Several RISC chips for Lisp Machines were under development. Xerox, Symbolics (Sunstone), University of California (SPUR), had projects for that. The AI winter then killed it. The Lisp Machines then were ported as emulators to ALPHA (Symbolics), SPARC (Interlisp) and other processors.

"Also, note that the Sunstone project did address many of the competitive concerns, especially the continual mention of Sun in this analysis. The Sunstone project included a chip design for a platform meant to run Unix and C, as well as Lisp. It was a safe C exploiting the tagged architecture, for example, to allow checking of array bounds. And the Sunstone project was being produced on-time. But to back up the analysis of Symbolics’ priorities, it was cancelled as we were getting the first chips back from LSI Logic."


And then we'd have had people writing applications that Lisp isn't suited for complaining at what could have been if only we'd gone with a simple register architecture. Don't get me wrong - I believe in owning the whole stack, and I'd love to see some Lisp machines. I fully believe that something like this may reappear in the future. But let's not kid ourselves: none of these singular visions of simplicity is going to be good enough for everything.


It's not necessarily the case that Lisp machines would be the only way. I'd think more like what Intel is doing these days, adding instructions to SSE to speed up things like string processing.


This just reminds me that I really need to get the MacIvory board set that I bought from David Betz up and running... I have the old Mac, the AEK II with template, and so forth, just not the TIME. :(


I'm trying it out, but I can't seem to get past the "Please type the date and time:". Does anybody know the format that it expects to keep from dropping into the debugger?

I'm assuming that it should be getting the date and time from the network but that doesn't seem to be working either, although I'm not using a dedicated host like in the article. I'll do further exploration on a dedicated machine at a later date.


You tried "MM/DD/YYYY hh:mm:ss"? Uh, maybe add " PDT" or whatever is appropriate for your timezone.

(It's been a couple of years since I booted my LispM, but I used to know how to do this :-)


I tried your format, and every time I get

  Error: Unable to set calendar clock
  
  TIME:SET-CALENDAR-CLOCK
    Arg 0 (TIME:NEW-TIME): 354054620
and then drop into a debugger. Are there any steps I could do when it can't set the time to get the rest of the system to boot?

Edit: the emulator is outputting:

  arithmeticexception; file stub/output10 line 215
when I enter the time, so there must be an emulation error of some sort.

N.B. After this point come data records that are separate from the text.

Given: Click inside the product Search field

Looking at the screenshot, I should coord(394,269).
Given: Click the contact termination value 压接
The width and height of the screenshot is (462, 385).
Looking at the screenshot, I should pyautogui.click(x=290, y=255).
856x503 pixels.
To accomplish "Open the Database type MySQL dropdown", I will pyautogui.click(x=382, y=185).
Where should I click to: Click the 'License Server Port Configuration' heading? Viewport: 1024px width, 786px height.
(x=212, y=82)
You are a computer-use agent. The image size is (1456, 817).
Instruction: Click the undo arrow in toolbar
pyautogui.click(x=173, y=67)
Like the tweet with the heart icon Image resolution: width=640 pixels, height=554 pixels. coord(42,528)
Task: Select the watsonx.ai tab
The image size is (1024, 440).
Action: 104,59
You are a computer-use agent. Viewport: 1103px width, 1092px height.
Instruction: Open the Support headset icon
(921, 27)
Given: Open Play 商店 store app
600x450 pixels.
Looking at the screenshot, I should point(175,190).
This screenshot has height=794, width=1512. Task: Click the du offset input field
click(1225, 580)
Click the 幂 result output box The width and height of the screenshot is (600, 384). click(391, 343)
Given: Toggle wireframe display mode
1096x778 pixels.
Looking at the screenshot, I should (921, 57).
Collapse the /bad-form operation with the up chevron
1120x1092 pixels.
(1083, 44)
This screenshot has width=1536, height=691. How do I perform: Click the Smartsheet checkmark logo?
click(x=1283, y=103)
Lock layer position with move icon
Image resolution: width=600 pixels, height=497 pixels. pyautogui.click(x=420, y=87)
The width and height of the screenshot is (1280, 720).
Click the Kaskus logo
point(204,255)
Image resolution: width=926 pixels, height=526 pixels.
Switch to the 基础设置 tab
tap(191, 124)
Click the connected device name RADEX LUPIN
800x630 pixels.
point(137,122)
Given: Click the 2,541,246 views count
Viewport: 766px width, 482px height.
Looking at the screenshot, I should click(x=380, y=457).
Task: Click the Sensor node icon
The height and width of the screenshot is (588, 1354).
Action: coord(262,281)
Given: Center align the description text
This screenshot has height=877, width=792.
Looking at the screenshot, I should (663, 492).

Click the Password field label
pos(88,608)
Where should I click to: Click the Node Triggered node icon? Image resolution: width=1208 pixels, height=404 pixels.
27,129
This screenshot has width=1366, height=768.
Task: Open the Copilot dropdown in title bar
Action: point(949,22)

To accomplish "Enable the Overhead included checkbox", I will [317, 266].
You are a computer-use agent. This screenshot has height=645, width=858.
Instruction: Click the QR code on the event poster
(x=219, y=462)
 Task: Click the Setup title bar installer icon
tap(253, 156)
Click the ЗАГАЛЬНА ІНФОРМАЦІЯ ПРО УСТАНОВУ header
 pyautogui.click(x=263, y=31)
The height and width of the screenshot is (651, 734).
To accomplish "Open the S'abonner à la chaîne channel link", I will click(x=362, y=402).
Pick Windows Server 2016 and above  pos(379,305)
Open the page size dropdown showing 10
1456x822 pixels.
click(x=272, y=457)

Are you typing the year as "2012" rather than "12"? The universal time you have shown here decodes as 3/22/1911, which is close enough to 100 years ago to make me wonder. Either that, or you copied the display contents by hand and left off a digit.


Yes, I did type in 2012 and I did copy the display contents by hand due to no copy/paste from the terminal window. I think I got it right, but I might have missed a digit.


Have you had any luck with this? I'm running into the same issue.


It seems not to be Y2K safe. Try changing your date to something around the '80s, having done that I didn't get the "Please type the date..." prompt.


Why hasn't anyone ported (Open)Genera to modern architectures? What are the barriers?


That's what OpenGenera is. Originally it ran on the Alpha. Brad Parker ported it to AMD64.


Here's the least-hairy part of the disk drivers in the LMI source code: http://code.google.com/p/jrm-code-project/source/browse/trun... I haven't looked at any Genera source code, but I suspect it is similarly hairy. It's a lot of work.


Hairy, especially because most of us haven't done systems programming like that, but how cool is it to see "(without-interrupts ..."??


Outch..are there any other Lisp OSes? I remember finding a list sometime ago but none of them showed any promise AFAIK.



@apgwoz: Thanks for sharing. Going to take a crack at it, and also try to make a VirtualBox OpenGenera appliance. No eta though, but the aspiration exists.